Lors de cette manœuvre de dépassement, il renversait Mme [Q], piéton, qui traversait la chaussée. Le [Date décès 1] 2017, cette dernière décédait des suites des blessures causées par cet accident.
Les ayants droits de la victime, déposaient plainte contre le conducteur, M. [D] pour homicide involontaire. Il ressortait des éléments de l’enquête pénale que la voie de circulation pour les véhicules était entravée par un véhicule appartenant à M. [U] et assuré à la MATMUT. La manœuvre de M. [D] était à l’origine de l’accident avec la circonstance que le conducteur avait été obligé de se déporter sur la voie du tramway en raison du stationnement gênant du véhicule de M. [U].
Par jugement du tribunal correctionnel de Marseille du 17 mai 2018, M. [D] était condamné à un emprisonnement délictuel de trois mois avec sursis simple pour des faits d’homicide involontaire par conducteur de véhicule terrestre à moteur.
Dans le cadre d’un protocole d’accord transactionnel, la société AVANSSUR indemnisait les ayants droits de la victime à hauteur de 75.235,24 euros. La compagnie d’assurance sollicitait le remboursement auprès de la MATMUT, assureur de M. [U] à hauteur de 75 % des sommes réglées, estimant que M. [U] aurait commis une faute qui serait la cause prépondérante de l’accident.
La société AVANSSUR faisait parvenir une mise en demeure par lettre recommandée avec accusé réception le 21 septembre 2022 à la MATMUT qui par courrier du 13 mars 2024 proposait une prise en charge à hauteur de 12.067,20 euros correspondant à un tiers.
Contestant cette répartition des responsabilités, la société AVANSSUR a assigné la MATMUT devant le tribunal judiciaire de Marseille par acte de commissaire de justice signifié le 27 juin 2024, aux fins de voir :
« Déclarer les demandes de la compagnie AVANSSUR recevables et bien fondées.
Y faisant droit,
Juger que la compagnie AVANSSUR est subrogée dans les droits et actions des victimes.
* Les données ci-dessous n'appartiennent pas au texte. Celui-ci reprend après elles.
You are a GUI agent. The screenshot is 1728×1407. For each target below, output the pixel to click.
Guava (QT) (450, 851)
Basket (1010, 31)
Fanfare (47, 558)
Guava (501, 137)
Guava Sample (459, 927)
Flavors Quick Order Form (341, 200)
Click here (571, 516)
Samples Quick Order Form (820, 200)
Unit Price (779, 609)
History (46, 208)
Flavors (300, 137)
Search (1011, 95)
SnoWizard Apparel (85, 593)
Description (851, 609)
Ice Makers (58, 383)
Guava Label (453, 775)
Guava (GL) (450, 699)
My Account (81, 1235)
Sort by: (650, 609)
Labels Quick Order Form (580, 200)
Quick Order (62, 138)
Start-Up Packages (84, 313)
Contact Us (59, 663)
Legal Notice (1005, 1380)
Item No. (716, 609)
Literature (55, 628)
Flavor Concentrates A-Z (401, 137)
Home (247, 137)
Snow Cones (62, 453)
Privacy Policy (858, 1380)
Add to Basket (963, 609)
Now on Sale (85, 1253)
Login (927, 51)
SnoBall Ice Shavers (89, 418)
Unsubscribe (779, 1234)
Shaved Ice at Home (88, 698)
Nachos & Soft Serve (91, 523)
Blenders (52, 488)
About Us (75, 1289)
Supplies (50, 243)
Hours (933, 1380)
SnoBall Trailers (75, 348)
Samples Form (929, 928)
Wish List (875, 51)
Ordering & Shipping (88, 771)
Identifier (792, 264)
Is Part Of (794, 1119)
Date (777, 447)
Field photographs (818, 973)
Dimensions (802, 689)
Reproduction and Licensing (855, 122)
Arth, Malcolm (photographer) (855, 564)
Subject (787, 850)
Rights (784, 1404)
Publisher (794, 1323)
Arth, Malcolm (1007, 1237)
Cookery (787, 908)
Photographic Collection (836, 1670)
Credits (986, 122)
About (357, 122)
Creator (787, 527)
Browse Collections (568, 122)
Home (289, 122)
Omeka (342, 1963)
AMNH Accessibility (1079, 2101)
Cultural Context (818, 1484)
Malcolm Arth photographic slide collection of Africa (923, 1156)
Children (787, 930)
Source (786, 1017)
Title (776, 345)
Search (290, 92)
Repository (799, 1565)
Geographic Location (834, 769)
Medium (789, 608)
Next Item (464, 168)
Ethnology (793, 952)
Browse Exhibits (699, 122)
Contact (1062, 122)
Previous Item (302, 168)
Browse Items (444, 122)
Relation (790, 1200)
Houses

Juger que M. [U], assuré auprès de la MATMUT, a commis une faute en stationnant son véhicule de façon irrégulière contribuant à la réalisation du dommage,
Juger qu’il incombe à M. [U] une part de responsabilité de 75 %.
En conséquence,
Condamner la MATMUT, en qualité d’assureur de M. [U], à prendre en charge 75 % de l’indemnisation de la victime directe et des victimes indirectes ;
Condamner la MATMUT aux entiers dépens de l’instance ;
Condamner la MATMUT au paiement de la somme de 56.426,43 euros au profit de la compagnie AVANSSUR ;
En toute hypothèse,
Condamner la MATMUT aux entiers dépens de l’instance ;
Condamner la MATMUT au paiement de la somme de 2.000 euros sur le fondement des dispositions de l’article 700 du code de procédure civile ».
Dans le cadre de cette instance, la MATMUT aux termes de ses conclusions responsives notifiées par voie électronique le 3 novembre 2025, sollicite de :
IN LIMINE LITIS
Juger que l’action introduite par la Cie AVANSSUR à l’encontre de la MATMUT est prescrite,
En conséquence,
Déclarer irrecevable l’action introduite par la Cie AVANSSUR à l’encontre de la MATMUT,
Subsidiairement, au fond,
Juger que la faute de M. [D] est prépondérante dans la survenance du dommage,
Juger que la part de responsabilité imputable à M. [U], assuré auprès de la MATMUT, est limitée à 30 %,
En conséquence,
Juger que la MATMUT ne saurait être tenue à l’égard de la Cie AVANSSUR au-delà de la somme maximale de 7.523,52 euros,
Refuser d’ordonner l’exécution provisoire pour les dispositions contraires aux présentes écritures et juger en tout cas que les diverses anomalies ci-dessus relevées par la MATMUT constituent autant de circonstances justifiant que le tribunal juge l’exécution provisoire ne saurait être prononcée
Juger que les frais irrépétibles exposés par la demanderesse à l’occasion de la présente instance doivent demeurer à sa charge, et refuser en conséquence de faire application à son profit de l’article 700 du CPC,
Reconventionnellent,
Condamner la Cie AVANSSUR au paiement de la somme de 2.000 euros au titre de l’article 700 du CPC ainsi qu’aux entiers dépens distraits au profit de la Selarl LESCUDIER et associés, avocat en la cause, qui y a pourvu (articles 696 et 699 du CPC)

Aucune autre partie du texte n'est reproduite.